Available records -
########################################
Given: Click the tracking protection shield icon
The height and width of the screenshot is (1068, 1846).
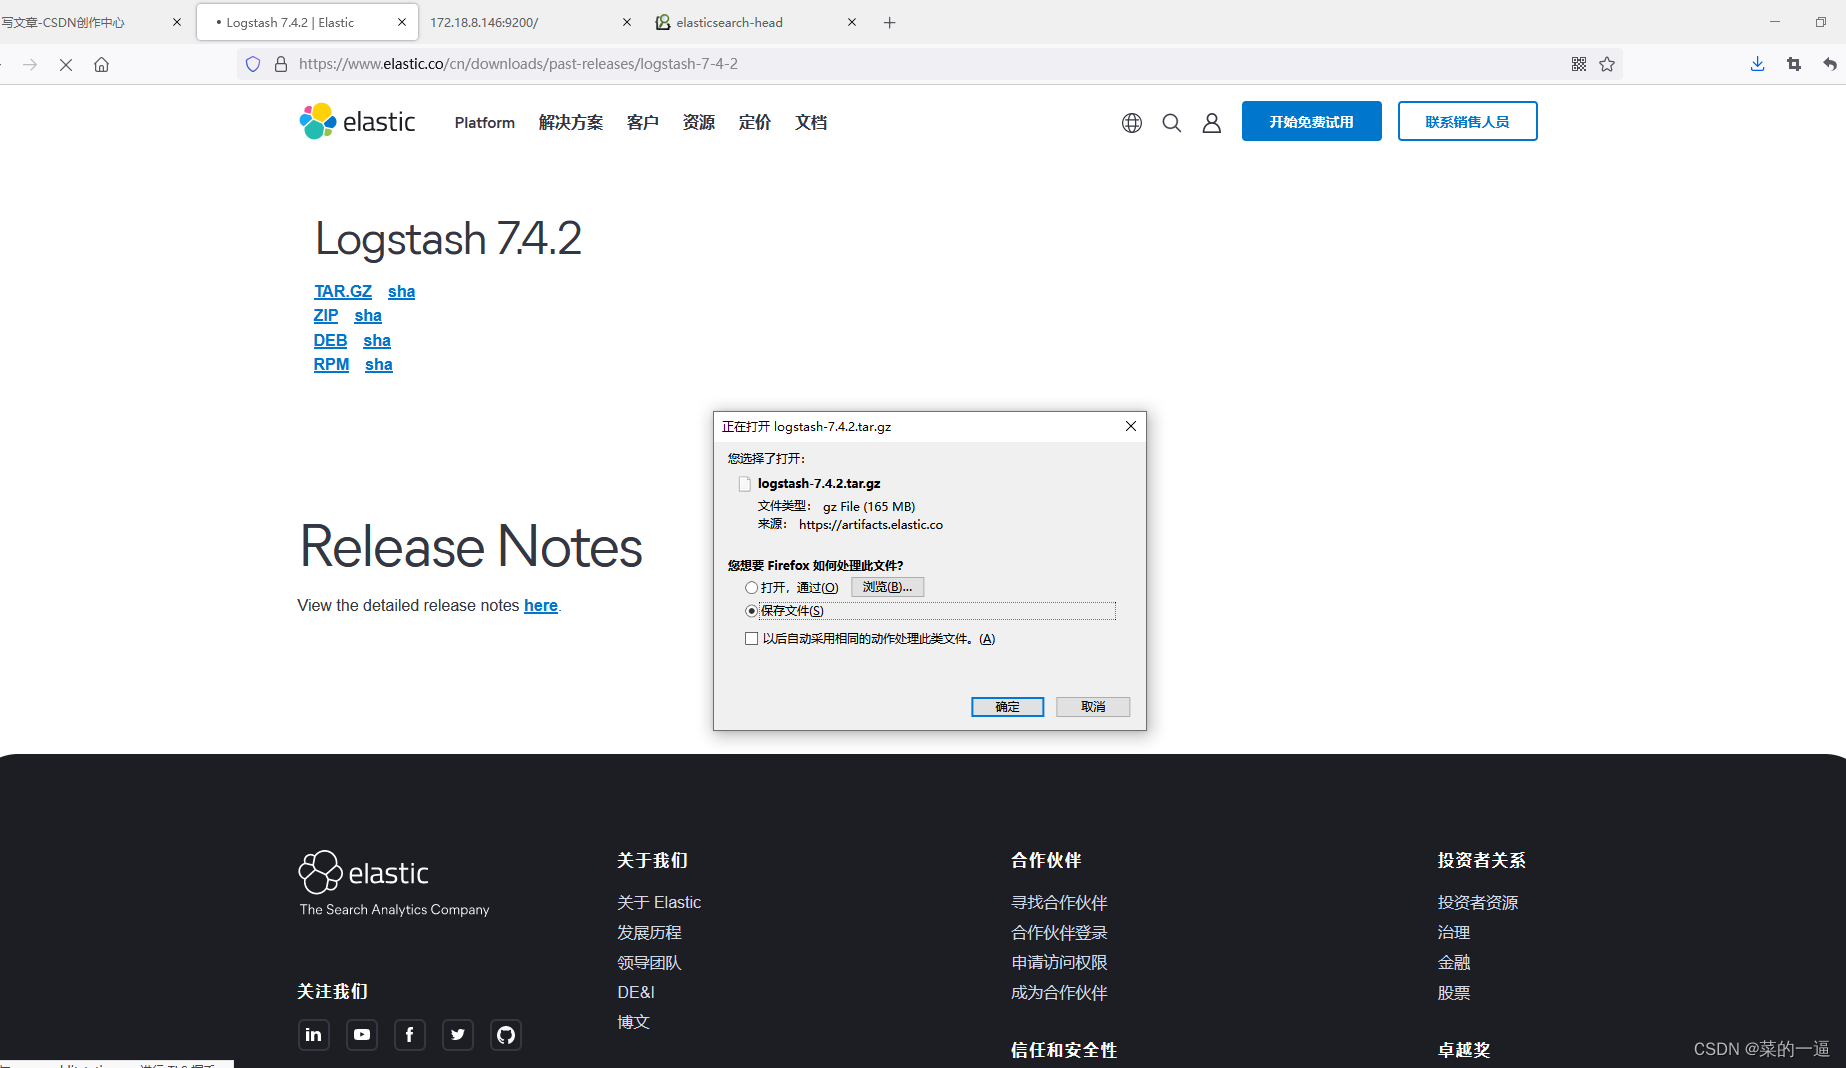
########################################
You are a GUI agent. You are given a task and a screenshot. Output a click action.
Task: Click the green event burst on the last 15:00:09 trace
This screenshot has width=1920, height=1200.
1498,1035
########################################
Instructions to follow - Copy the lines of the data above exactly as written, beginning with the line containing "Given: Click the" and ending with the line containing "The height and", and leave out all other lines.

Answer area -
Given: Click the tracking protection shield icon
The height and width of the screenshot is (1068, 1846).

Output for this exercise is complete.